•  
  •  
  •  
  •  
  •  
  •  
  •  
  •  
  •  
  •  
  •  
  •  
  •  
  •  
  •  
  •  
  •  
  •  
  •  
  •  
  •  
  •  
  •  
  •  
Illustration représentant l'animatrice Isabelle Racicot, qui regarde au loin

Isabelle Racicot - Bonne fête, maman

« J’ai essayé, et j'essaie encore, d’être la mère que tu aurais été si tu avais été là. »

Signé par Isabelle Racicot, pour Solo

L'auteure est animatrice à la télévision et à la radio.

Un jeudi du mois de novembre 1984. J’avais reçu un peu d’argent en cadeau quelque temps avant et je t’avais dit : Maman, on va magasiner au Centre Rockland et je te paie ton jus d’orange!

Du haut de mes 12 ans, j’étais tellement fière de pouvoir te payer un petit quelque chose.

On a magasiné un peu, pas tant que ça au fond. L’idée, c’était de passer du temps ensemble, de faire quelque chose juste nous deux. Et à la fin de l'après-midi, on est allées chercher deux jus que j’ai payés.

Le sourire dans ton visage. Je vais toujours m'en souvenir. Maintenant que je suis mère, j’ai l’impression de le comprendre complètement, ce sourire. Sur le moment, je te pensais juste contente de boire un jus d’orange. Je comprends aujourd’hui que c’était surtout parce que tu me trouvais cute d’être aussi fière.

C’était en novembre. Tu es morte le 14 février suivant, alors on était déjà vers la fin, mais je ne le savais pas. Je veux dire, on savait que tu étais malade, mais tu avais l’air en forme. Jamais je n'aurais pensé…

Plusieurs moments précis me reviennent en tête quand je pense à toi, mais celui du jus d’orange au centre commercial, encore aujourd’hui, est parmi les plus précis dans mes souvenirs.

Je me rappelle aussi clairement la toute dernière fois où je t’ai vue.

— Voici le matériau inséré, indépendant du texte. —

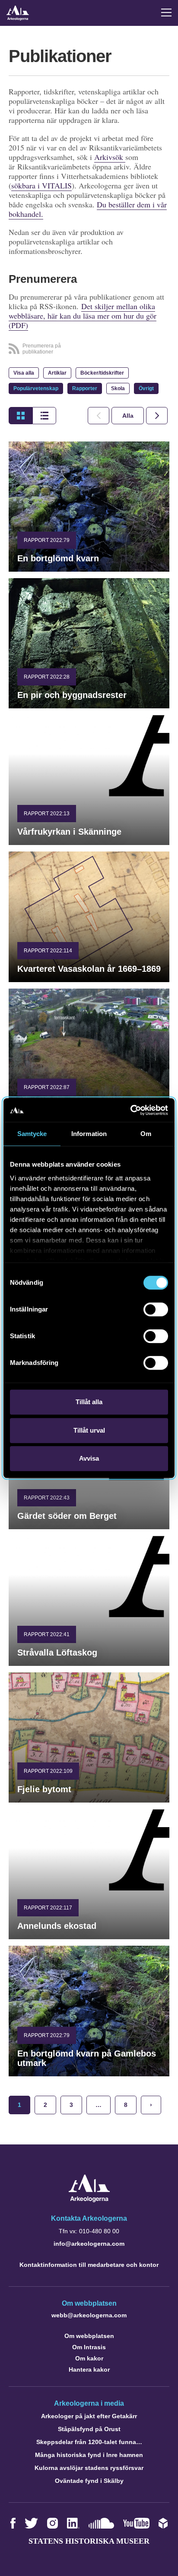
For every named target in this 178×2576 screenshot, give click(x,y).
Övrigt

C’était trois mois plus tard, un matin ordinaire de février, à la maison. De l’entrée, on voyait la porte de la cuisine et juste là, le téléphone, avec une petite chaise en dessous. Tu venais de raccrocher, tu étais en robe de chambre. Je m’apprêtais à partir pour l’école, il devait être entre 8 h 30 et 9 h.

Tu m’as dit : Bye, bonne journée! Je t'aime!

Je t’ai répondu : Moi aussi, je t’aime!

Et j’ai fermé la porte.

Est-ce que tu savais, à ce moment-là, que tu partirais pour l’hôpital pendant la journée? Est-ce que tu le savais, mais tu pensais que tu allais en ressortir? Après tout, depuis plusieurs mois, tu entrais et ressortais de l’hôpital régulièrement. Ce n’est pas clair dans ma tête, mais je ne crois pas que tu pensais que tu allais mourir sous peu. Je ne pense pas que tu te sois dit : C’est la dernière fois que je vois ma fille.

Je me souviens que tu étais de bonne humeur, que tu avais le sourire.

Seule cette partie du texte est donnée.